Charges or Treaty?

Prime Minister Ehud Olmert left his office in the Knesset yesterday holding a thick portfolio of documents. Walking down a long and deserted corridor he came across MK Amir Peretz, and two reporters. He smiled widely because of his friend Peretz, not because of the journalists.

"I told them I was in favor of the Syrian track, and that sometimes what starts out as a trial balloon or rumors could end up the real thing," Peretz told Olmert.

"Well, it started during your time," Olmert said to Peretz, referring to his term as defense minister.

Olmert was asked how he was dealing with the claim that the talks were a spin to deflect interest from the investigation against him. The prime minister appeared to welcome the question.

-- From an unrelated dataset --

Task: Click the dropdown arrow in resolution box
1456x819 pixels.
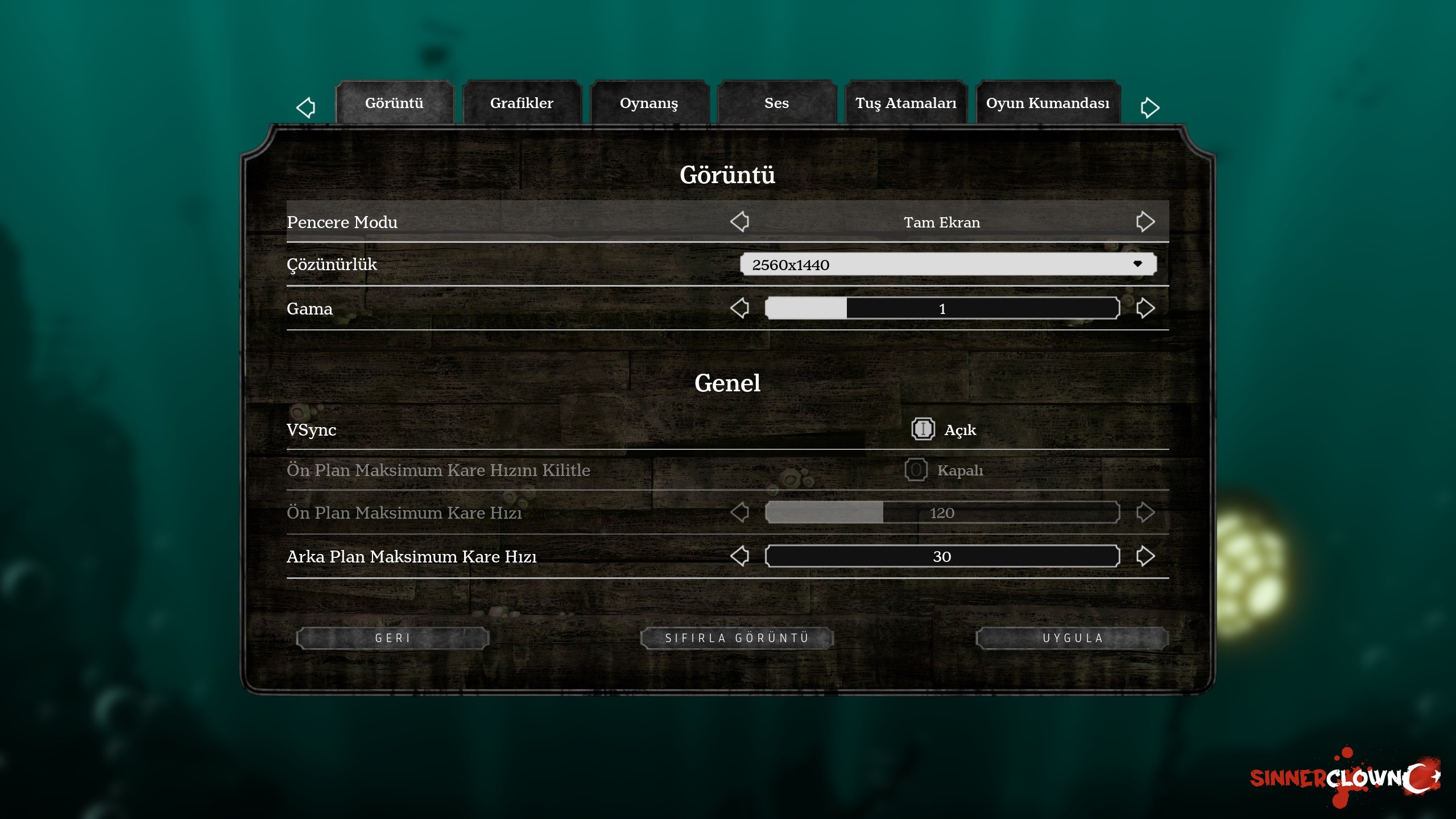Action: [1138, 264]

"First of all, the report came not only from my bureau but also from Damascus and Ankara. I don't suppose that Assad and Erdogan are sitting talking on the phone to Mazuz and Danino," he said, referring to Israel's attorney general and police investigations and intelligence chief. "Second, the meeting in Damascus, excuse me, in Ankara, was set a month ago, before we heard about this Talansky-Shmalansky," Olmert added.

It does not matter what Olmert does in the months he has left in office, whether he brings peace, finds oil, blows up the Iranian reactor, or takes out Nasrallah - everything will be considered a spin. That is his fate. He is the immediate, main suspect. That is how he has been conducting himself and teetering along for two years, from the Second Lebanon War to the State Comptroller, from police probes to the two Winograd reports.

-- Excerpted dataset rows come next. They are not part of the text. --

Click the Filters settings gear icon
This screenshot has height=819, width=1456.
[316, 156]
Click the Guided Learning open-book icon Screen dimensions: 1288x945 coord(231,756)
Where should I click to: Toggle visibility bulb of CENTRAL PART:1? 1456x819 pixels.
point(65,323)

The facts, in the Syrian case, speak in his favor: talks began in February 2007, the meeting in Ankara was set up a month ago, and the Syrians wanted to release a joint statement as much as he did.

But it is difficult not to wonder: Is it only a coincidence that the breakthrough came about yesterday, the day the embarrassing and incriminating details came out about Olmert and the money, two days before his second interrogation by police, and a few days before Talansky's testimony? For example, were Olmert's emissaries Yoram Turbowicz and Shalom Turjeman - known as "TNT" - sent to Istanbul with clear instructions to soften Israeli positions?

In any case, if it is spin it is very successful. It will be taught in spin classes. It will be a candidate for a Nobel Prize in spin. Only a bomb that heavy could push details of the investigations against Olmert out of the headlines.

Olmert's adversaries were waiting impatiently for the gag order to be lifted. "We will not let him pull us into the diplomatic arena," a Likud lawmaker said. "We will chase him with the envelopes, we will treat him like any criminal, as if the jailhouse is right around the corner."

Spokespeople on the right, but also senior figures in Olmert's Kadima party, downplayed the talks. No one believes that Olmert will be able to get a peace agreement with the Syrians to pass in the Knesset in his present situation.

"Talks, shmalks," they called it yesterday in the Knesset. After all, he cannot even get MK Eli Aflalo's ministerial appointment approved, or Avishay Braverman made chairman of the Knesset Finance Committee.

Everyone knows that Olmert wants to end his term on a diplomatic note, not a criminal one. The question is, what will come first - an indictment or a peace treaty?